8 mai- Nous voici revenus dans notre 2 pièces à Patan. Pendant ce temps qu'est devenue Françoise ? Je me rends au Café de Patan où elle avait pris une chambre mais on me dit qu'elle est parti, mais où ? mystère !

Heureusemant, grâce à internet, un message de Gwenaëlle m'apprend que sa chambre donne sur Durbar Square. Il y a effectivement là, l'hôtel "third world". Je m'y rends et trouve ma sœur en pleine forme ravie de son séjour et se faisant dorloter par Niranjan et sa sœur masseuse.

Passant à l'agence Ghale Treks qui a organisé notre trek, le patron Ram Ghale m 'annonce qu'il connait près de chez lui à Lazimpat, quartier résidentiel des ambassades un appartement louable dans un très joli petit immeuble de 2 étages en finition de construction. Après visite, je fais affaire avec le propriétaire et loue pour 6 mois un appartement d'environ 40m2 au rez-de-chaussée avec une entrée, une belle pièce de 16 m2 à 4 fenêtres, une plus petite de 9m2, une grande cuisine de 9m2 et une salle d'eau (chaude)/toilette.(toutes dimensions approximatives).

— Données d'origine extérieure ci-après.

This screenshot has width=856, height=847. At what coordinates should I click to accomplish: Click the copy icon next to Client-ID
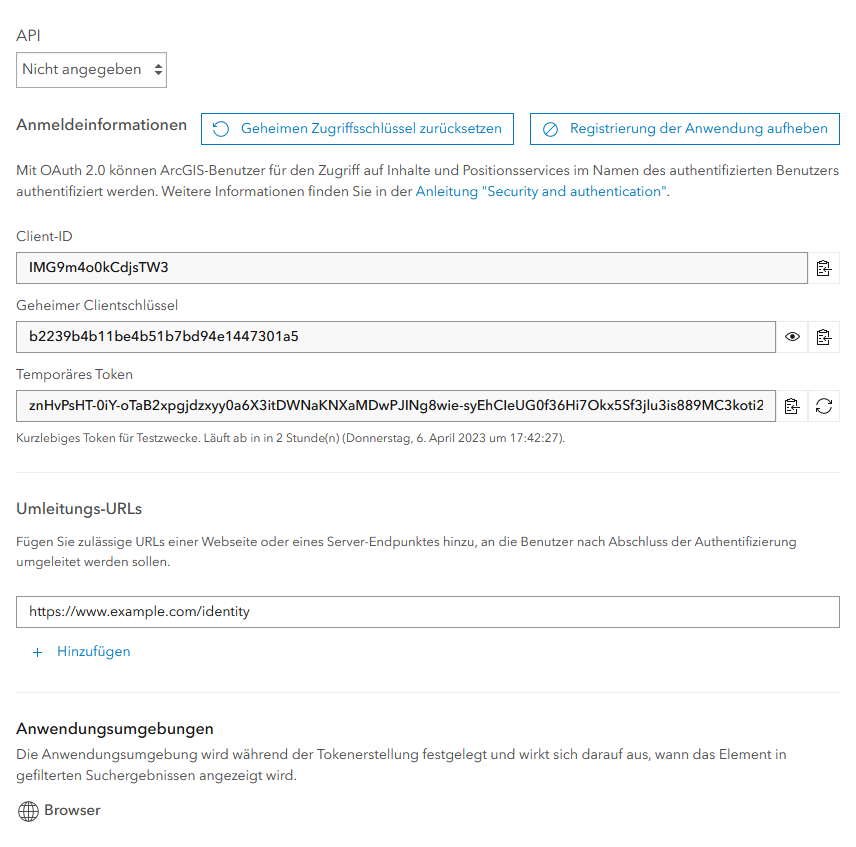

Yomendo, toujours malade et qui n'a pas pris le sirop du docteur de Lukla , ah! ces népalais ! et n'a pas pu avoir son visa pour la France, part passer 3 jours dans son village (pour se faire soigner ??) et emporte mon camescope pour montrer photos et film du trek.à sa mère puis téléphone 2 jours plus tard pour dire qu'il doit prendre 3 semaines de repos et ne revient donc pas avan tce délai à Lazimpat.

Moralité, je ne pourrai récupérer mon camescope et son contenu qu'à mon prochain voyage et ne pourrai mettre les photos sur le site qu'en décembre.

Donc, rendez-vous à plus tard pour agrémenter ce passionnant récit avec quelques belles photos.